• Complete the following
- A) Decide whether each statement agrees with the passage about pitchers below: (i) Cueto is described as having a 31-year-old arm; (ii) Matt Harvey is listed with the Diamondbacks; (iii) Webb's delivery is called compact and smooth. Answer yes or no for each, quoting the words of the passage that settle it.
- B) Using the passage about pitchers below, answer these questions:
(i) Which three pitchers are named as the big, hard-throwing Texans?
(ii) Whose sinker does the writer say was the heaviest?
(iii) Which two pitches is Harvey's motion said to suit?
- C) Please pick up the passage about pitchers below after its last sentence and carry it on.

But Cueto is just fascinating to me. For some reason, he’s never really gotten his due as a true top-level starting pitcher, but he’s as nailed on a 200-inning, 135 ERA+ guy as you’ll find in the game these days, and the way he does it, with his varied pitch mix and big windup, feels more artistic, more human than his peers. He’s got a little bit of that old-man trickery, like a cross between Jamie Moyer and St. Louis Browns–vintage Satchel Paige, only he’s harnessed it into a 31-year-old arm that’s still got a lot of life in it.

They’re all different in their own way, of course, but on some level the big, hard-throwing Texans who have dominated big league rotations in recent years — Kershaw, Noah Syndergaard, Jake Arrieta — all feel to some extent like they came off an assembly line, like we’re going to find out that there’s a gated compound outside of College Station where power pitchers are cloned and grown in tubes. Cueto, with his dreadlocks and Bartolo Colón–starter-kit body, doesn’t fit that mold.

Second Team: Matt Harvey, New York Mets

My favorite pitcher to watch, ever, was Diamondbacks right-hander Brandon Webb, mostly because there’s nothing I love more than a heavy sinker and nobody’s sinker was heavier than Webb’s. But Webb also had a funky, upright delivery …

… that reminds me a little of Harvey’s.

They’re certainly not identical. Webb’s was herky-jerky in a way that suited his sinker, while Harvey’s is compact and smooth in a way that’s suited to his big fastball and hard slider. But for whatever reason, whether it’s the leg drive or arm angle or something else entirely that I can’t put my finger on, I find Harvey’s motion very pleasing to watch.

(Data records)

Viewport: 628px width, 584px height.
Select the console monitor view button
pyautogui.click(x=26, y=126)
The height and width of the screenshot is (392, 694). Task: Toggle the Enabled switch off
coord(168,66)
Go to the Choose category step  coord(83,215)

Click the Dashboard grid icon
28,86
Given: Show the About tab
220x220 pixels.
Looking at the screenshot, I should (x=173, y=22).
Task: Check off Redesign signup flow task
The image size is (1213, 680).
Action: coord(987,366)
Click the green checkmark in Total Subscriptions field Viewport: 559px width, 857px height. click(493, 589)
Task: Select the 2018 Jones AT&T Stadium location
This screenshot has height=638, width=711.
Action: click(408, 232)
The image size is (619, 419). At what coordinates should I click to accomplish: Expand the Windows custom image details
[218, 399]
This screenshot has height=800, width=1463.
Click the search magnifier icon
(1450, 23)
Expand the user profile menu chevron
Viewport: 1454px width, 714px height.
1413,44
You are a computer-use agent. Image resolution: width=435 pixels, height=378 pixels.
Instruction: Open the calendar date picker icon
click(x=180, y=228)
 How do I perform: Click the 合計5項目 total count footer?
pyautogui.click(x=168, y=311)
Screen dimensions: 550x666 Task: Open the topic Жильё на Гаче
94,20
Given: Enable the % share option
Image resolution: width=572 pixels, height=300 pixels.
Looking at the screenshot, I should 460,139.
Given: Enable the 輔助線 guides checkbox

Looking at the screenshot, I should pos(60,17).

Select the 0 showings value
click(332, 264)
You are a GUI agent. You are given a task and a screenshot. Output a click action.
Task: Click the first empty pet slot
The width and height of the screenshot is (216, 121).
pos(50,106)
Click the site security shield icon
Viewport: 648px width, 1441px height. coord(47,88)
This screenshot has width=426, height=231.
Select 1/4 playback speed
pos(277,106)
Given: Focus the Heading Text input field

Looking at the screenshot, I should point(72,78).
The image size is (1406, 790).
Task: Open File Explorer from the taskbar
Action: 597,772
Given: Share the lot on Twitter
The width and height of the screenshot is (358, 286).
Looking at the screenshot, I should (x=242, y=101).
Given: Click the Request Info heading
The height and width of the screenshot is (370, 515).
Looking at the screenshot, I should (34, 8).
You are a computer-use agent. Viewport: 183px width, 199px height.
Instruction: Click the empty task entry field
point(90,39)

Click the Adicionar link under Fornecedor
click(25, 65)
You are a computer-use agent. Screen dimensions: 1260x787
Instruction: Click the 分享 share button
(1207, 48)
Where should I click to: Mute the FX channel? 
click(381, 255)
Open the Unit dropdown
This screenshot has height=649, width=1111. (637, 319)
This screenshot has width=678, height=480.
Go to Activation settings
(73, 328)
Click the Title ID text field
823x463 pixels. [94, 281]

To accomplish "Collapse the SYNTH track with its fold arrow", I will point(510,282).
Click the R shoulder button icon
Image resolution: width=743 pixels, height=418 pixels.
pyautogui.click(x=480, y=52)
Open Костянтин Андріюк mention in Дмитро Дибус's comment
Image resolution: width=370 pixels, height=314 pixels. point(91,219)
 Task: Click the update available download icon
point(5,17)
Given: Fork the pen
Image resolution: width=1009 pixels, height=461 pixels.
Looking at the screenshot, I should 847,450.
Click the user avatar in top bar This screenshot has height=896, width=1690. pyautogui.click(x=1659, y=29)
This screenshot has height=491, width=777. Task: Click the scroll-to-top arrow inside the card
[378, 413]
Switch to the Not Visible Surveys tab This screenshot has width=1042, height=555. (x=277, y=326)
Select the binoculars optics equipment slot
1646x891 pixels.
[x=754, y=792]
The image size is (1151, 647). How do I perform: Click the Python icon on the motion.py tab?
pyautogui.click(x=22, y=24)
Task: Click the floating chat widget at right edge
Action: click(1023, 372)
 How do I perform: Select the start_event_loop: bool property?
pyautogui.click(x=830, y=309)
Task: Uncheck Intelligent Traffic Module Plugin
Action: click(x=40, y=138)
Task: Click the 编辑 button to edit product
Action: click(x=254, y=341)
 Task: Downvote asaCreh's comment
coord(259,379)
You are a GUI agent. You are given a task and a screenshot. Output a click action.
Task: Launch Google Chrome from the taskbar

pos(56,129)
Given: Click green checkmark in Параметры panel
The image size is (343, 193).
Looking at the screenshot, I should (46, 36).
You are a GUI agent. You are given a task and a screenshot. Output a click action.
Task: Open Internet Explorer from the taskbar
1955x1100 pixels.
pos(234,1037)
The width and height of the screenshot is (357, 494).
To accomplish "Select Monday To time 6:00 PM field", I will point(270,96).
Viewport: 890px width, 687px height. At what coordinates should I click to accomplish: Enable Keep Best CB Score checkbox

• Responses for each task
- A)
(i) Yes: "only he’s harnessed it into a 31-year-old arm that’s still got a lot of life in it"
(ii) No: "Second Team: Matt Harvey, New York Mets"
(iii) No: "Webb’s was herky-jerky in a way that suited his sinker, while Harvey’s is compact and smooth"

- B)
(i) Kershaw, Noah Syndergaard and Jake Arrieta
(ii) Brandon Webb's
(iii) His big fastball and hard slider

- C)
Relief Pitcher

First Team: Andrew Miller, Cleveland Indians

Last postseason, Miller revolutionized the position of relief ace as Cleveland’s rubber-armed midgame stopper. While Miller’s fun in his own right — a mid-90s fastball, cutting mid-80s slider, and long limbs generated a 44.7 percent strikeout rate in 2016 — I am absolutely enamored with what he represented last year. As a multi-inning fireman, Miller loomed over every Indians playoff game from the fourth inning on, like the Angel of Death, if the Angel of Death wore size 32×40 pants. That’s not a pitcher; that’s a literary figure.

Second Team: Sam Dyson, Texas Rangers

Players on this list tend to be prone to emotional outbursts. That’s a personal preference, because I tend to get into the game more when the players get into it. Acting like you’ve been there before might appeal to some code of Anglo-Saxon stoicism, but it’s easy to get bored with places you’ve already been. Emotional players can be joyful (Trout, Céspedes, and Lindor), combative (Molina and Harper), or a little bit of both (Báez) — either way, it’s fun.

Dyson’s got that edge to him as well. It was Dyson, after all, who sparked the benches-clearing incident in the 2015 ALDS after José Bautista’s bat toss, otherwise known as the most entertaining half-hour of baseball in my lifetime.

Dyson also boasts a fun beard and one of the best sinkers in baseball, a ground ball–generating machine more geared for generating weak contact than missing bats altogether.